There are several varieties of sangiovese: sangiovese grosso (also known as dolce or gentile), sangiovese piccolo (or forte), prugnolo gentile, sangiovese romagnolo and morellino (also known as sangiovese del Grossetano). Sangiovese grosso, used in the famous Brunello wines from Montalcino, has a thick skin that gives the wine more colour and tannin.

DNA testing has shown that sangiovese derives from a cross between the local ciliegiolo and calabrese mantenuovo, a vine from southern Italy that has all but disappeared. Sangiovese excels in Tuscany, thanks to the climate, the soils and the long tradition of winemaking in the area. The high acidity and tannin gives the wines longevity and makes them particularly adaptable to food pairing, it can make interesting table wines along with highly structured, quality wines such as Brunello di Montalcino, Vino Nobile di Montepulciano, Chianti Classico and Morellino di Scansano, all of which have DOCG status.

Sangiovese wines tend to be ruby red with a medium intensity, the typical aromas are violets, cherries and forest berries.
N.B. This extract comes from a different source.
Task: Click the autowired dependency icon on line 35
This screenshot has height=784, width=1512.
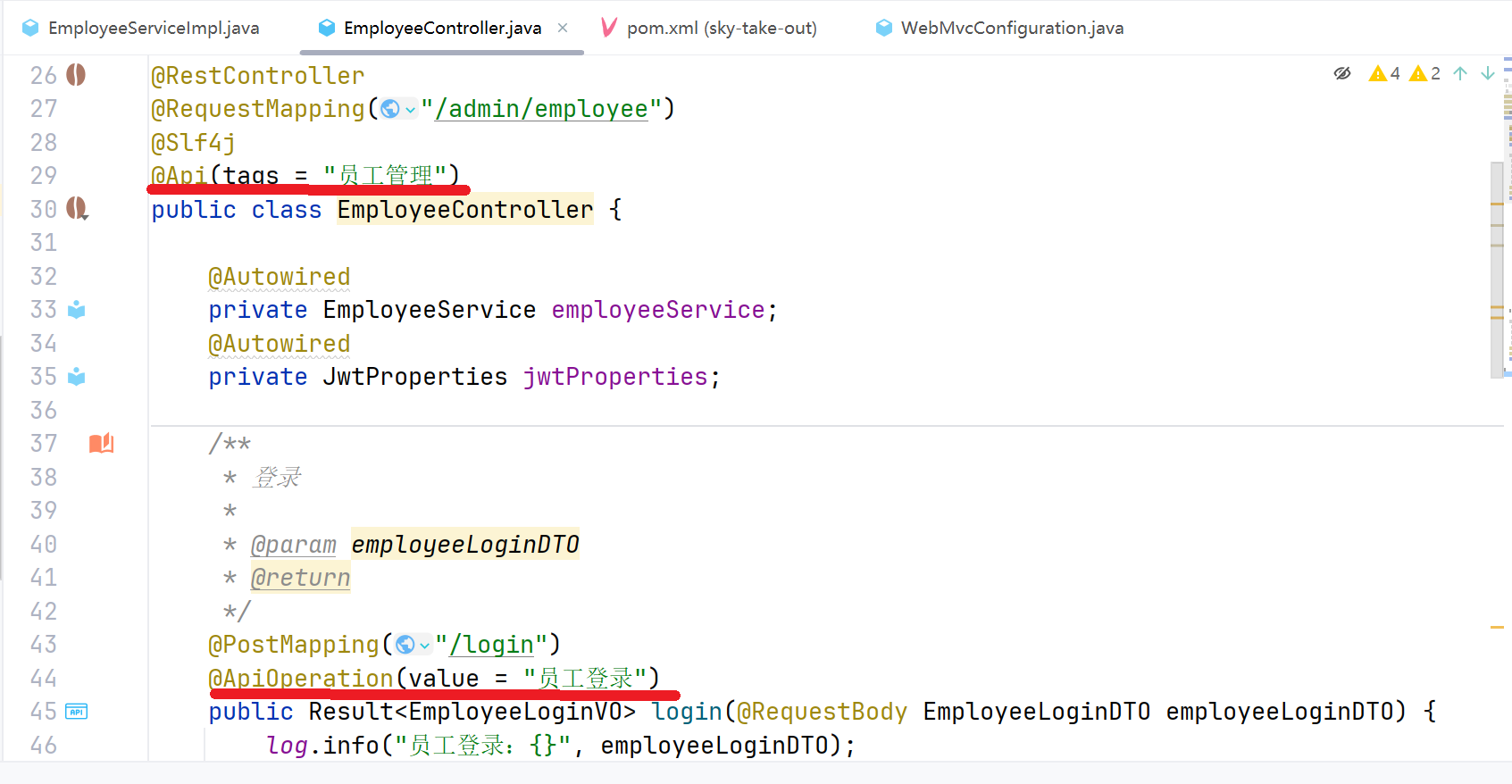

With oak ageing it develops aromas of leather, earthy autumn leaves, tobacco and often has background notes of menthol and eucalyptus. In the mouth they have notable structure, a good balance between acidity and minerality, the sensation of alcoholic warming, notable tannin and a finish of fruit and spice.

Canaiolo Nero (4%), Malvasia NeraMammolo, Ciliegiolo (1%), Colorino (1%) and L’Aleatico are all grapes that are traditionally blended with sangiovese to soften its tannins. 

Ciliegolo (1%) is grown predominantly in the Maremma, a costal region in southern Tuscany. It makes wines that are of medium intensity in their colour, and, as the name suggests, have a strong aroma of cherries.

Colorino (1%) when used on its own rather than blended with sangiovese, produces wines that, as the name suggests, are intensely coloured and full of polyphenols. 

L’Aleatico (0.2%) grows on the Tuscan coast and the island of Elba. Between the towns of Pitigliano and Sovano it is used to produce a passito (naturally dried grapes) sweet wine that is rich in colour and smells of forest fruits and nutmeg with a notable tannin in the mouth.

The international red varieties commonly grown in Tuscany include Cabernet Sauvignon and Cabernet Franc (6%), Merlot (6%), Pinot Nero (noir) and Syrah.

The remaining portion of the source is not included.